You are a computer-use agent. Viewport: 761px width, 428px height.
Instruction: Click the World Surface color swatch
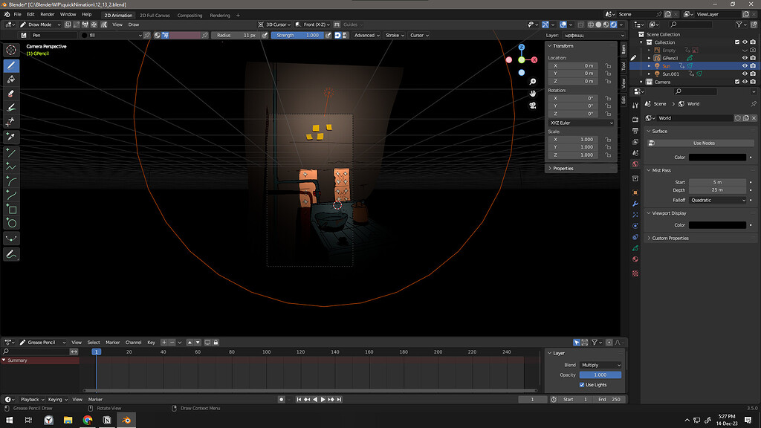717,158
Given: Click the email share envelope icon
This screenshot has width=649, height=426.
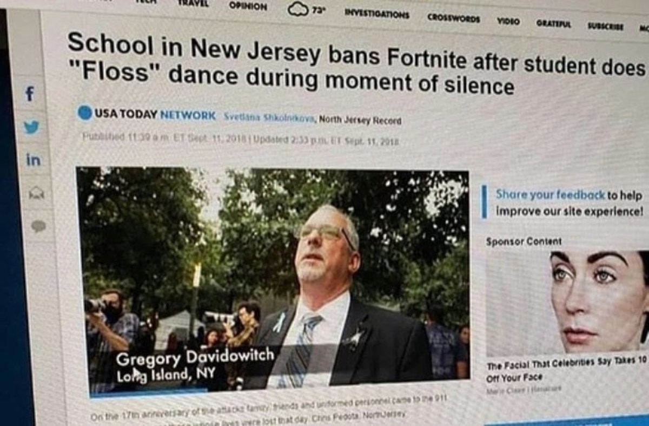Looking at the screenshot, I should (37, 193).
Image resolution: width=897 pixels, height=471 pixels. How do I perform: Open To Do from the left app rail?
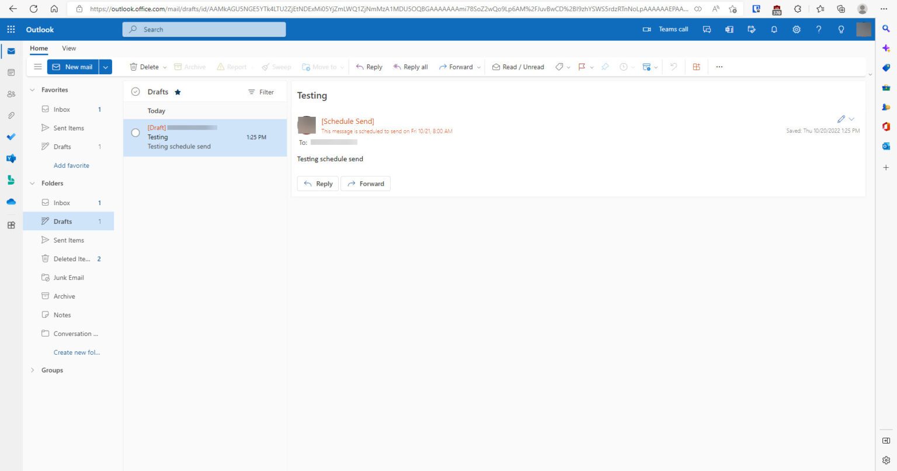tap(11, 137)
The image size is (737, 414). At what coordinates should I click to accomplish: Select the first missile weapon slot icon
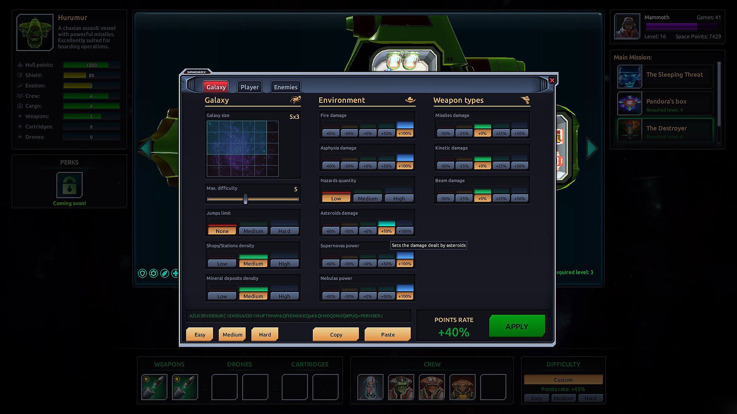154,387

+===+

- GOAL:
Present the data above as a numbered list, one line per item, with blank lines dropped and the pictures left out.

- EXPECTED OUTPUT:
1. You are a computer-use agent. Viewport: 761px width, 428px height.
2. Instruction: Click the World Surface color swatch
3. 717,158
4. Given: Click the email share envelope icon
5. This screenshot has width=649, height=426.
6. Looking at the screenshot, I should (37, 193).
7. Image resolution: width=897 pixels, height=471 pixels. How do I perform: Open To Do from the left app rail?
8. tap(11, 137)
9. The image size is (737, 414). At what coordinates should I click to accomplish: Select the first missile weapon slot icon
10. 154,387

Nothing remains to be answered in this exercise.